I'm using the --highlight-chars option with ner_manual as I need to treat the input as a sequence of characters. It seems to work in the sense that I get back spans which identify the start and end characters - i.e.

"spans":[{"start":13,"end":16,"label":"AHU"},{"start":17,"end":18,"label":"ID"}]

I've not been able to get --patterns to work with --highlight-chars though. i.e. in the case above I want to match the sequence 'A','H','U' to the label AHU. I tried a few options but none work - i.e.

{"label": "AHU", "pattern": "AHU"}
{"label": "AHU", "pattern": [{"lower": "a"},{"lower": "h"},{"lower": "u"}]}

Do I need to create character tokens for this to work?

Also I have a large number of tags, I need to figure out how to manage this but the immediate issue is Prodigy isn't actually showing the text to annotate once the number of tags exceeds some value so I cannot use it at all. Is there any way of customising the annotation screen - I think I need the ability to apply some filters?

Ah, sorry if I phrased this in a confusing way! Since you mentioned that your goal is to create BIO-formatted annotations, I'm assuming your goal is to train a model later on, right? So at the end of the day, you need some kind of process that runs during annotation and at runtime, takes the raw text and splits it into tokens that can be labelled with I/O/B. That could be word pieces, characters (although that's maybe less efficient) or any other segments.
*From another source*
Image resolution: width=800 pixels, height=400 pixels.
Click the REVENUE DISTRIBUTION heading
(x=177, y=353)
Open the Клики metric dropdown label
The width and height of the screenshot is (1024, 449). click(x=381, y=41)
You can do character-based highlighting during annotation and highlight "A" in "AB-CD" – but if you tokenizer splits that string into ["AB", "-", "CD"], your model won't be able to learn anything useful and it won't be able to predict B-SOME_LABEL for "A".

Ah, that's kind of an edge case at the moment that doesn't work for characters! But you could implement your own pre-highlighting, which should be straightforward in your case since you're matching single characters and can use simple regular expressions. Under the hood, pattern matches are just "spans" that are added to the incoming examples – so for each sequence, you can add a span with "start", "end" and "label", and it will be pre-highlighted in the UI.
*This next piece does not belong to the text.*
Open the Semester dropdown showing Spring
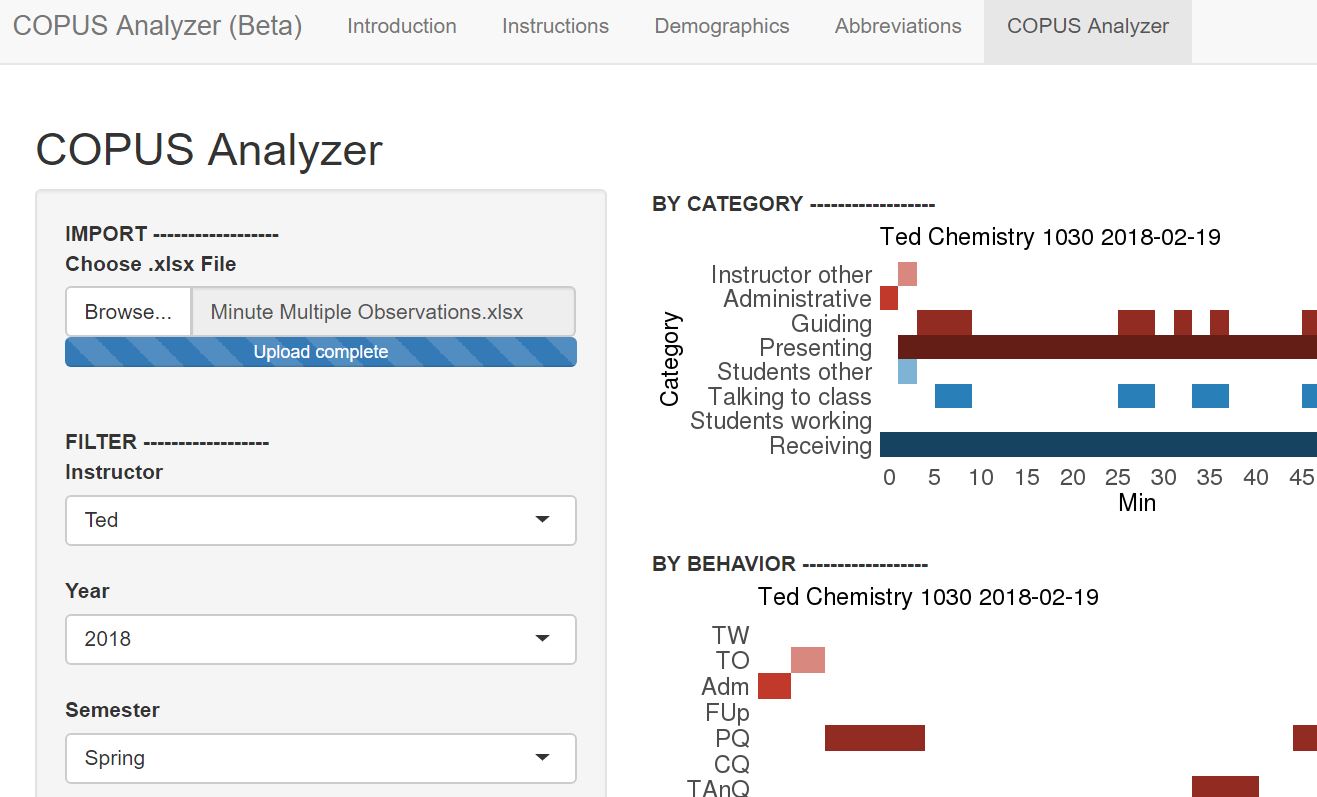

How many labels do you have? And do you have many labels where the sequence of characters maps to the label? Like "AHU"AHU? It seems like that could just be one single label that you apply to all of these spans?

As a rule of thumb, if you have so many labels that it becomes a pain to manage them, it's typically a sign that you can simplify and revise your label scheme to make the problem easier to train and eaiser to annotate. But it really depends on the specifics of waht you want to train and how you're postprocessing the annotations for training. (I'm assuming the goal isn't to actually train, say, an NER model with all the labels and have it predict "AHU" → AHU, which would likely be very inefficient.)

Hi Ines,

I have several hundred labels (tags as they're known in application field). I'm trying to convert sensor names where the name has been assigned by a human with limited characters to a set of tags from a standard ontology. It's bascically a parser - the complexity is I have to extract named entities out of the text as well as generate a set of tags.
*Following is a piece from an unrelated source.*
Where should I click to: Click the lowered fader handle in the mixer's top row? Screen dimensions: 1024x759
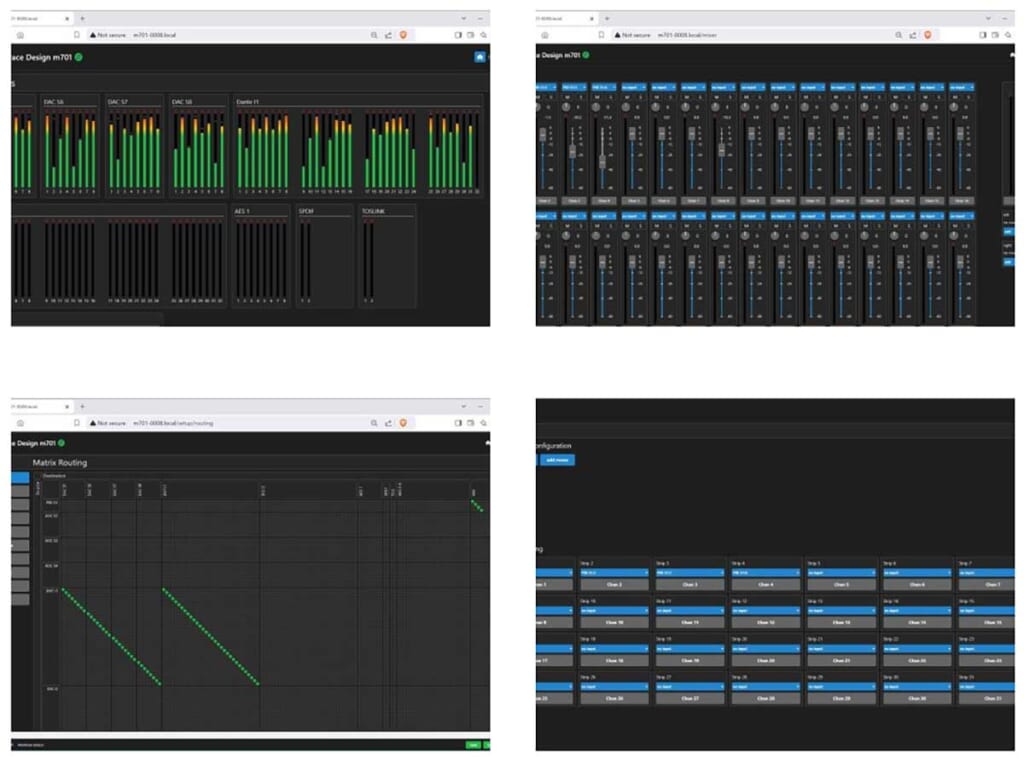click(x=602, y=160)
So I might have "NAE45-1/FC-1.AHU 1.SAF-C" Which translated to AHU ID:1 SUPPLY AIR FLOW COMMAND. Regex can help but the abbreviations aren't consistent and there's thousands to test.

The way this has been approached in the past is to use a CRF decoder with BIO tagging then a second MLP to map to the final representation, so I'm hoping to replciate that. It's been shown to be much more accurate than a hand crafted parser. The main reason I think that the BIO tagging is used is to extract the named entities. I'm considering an alternative approach where I use seq2seq to map the input chars to "AHU SUPPLY AIR FLOW COMMAND" and a seperate NER model to extract the entitity name("1") which could be easier to annotate. Plus I've found a couple of seq2seq papers which use a "copy" to extract literal text from the input sequence if required so that might help.

I guess you could categorise the problem as machine translation, from one language using character tokens to another using work tokens, where the annotator must supply the translations?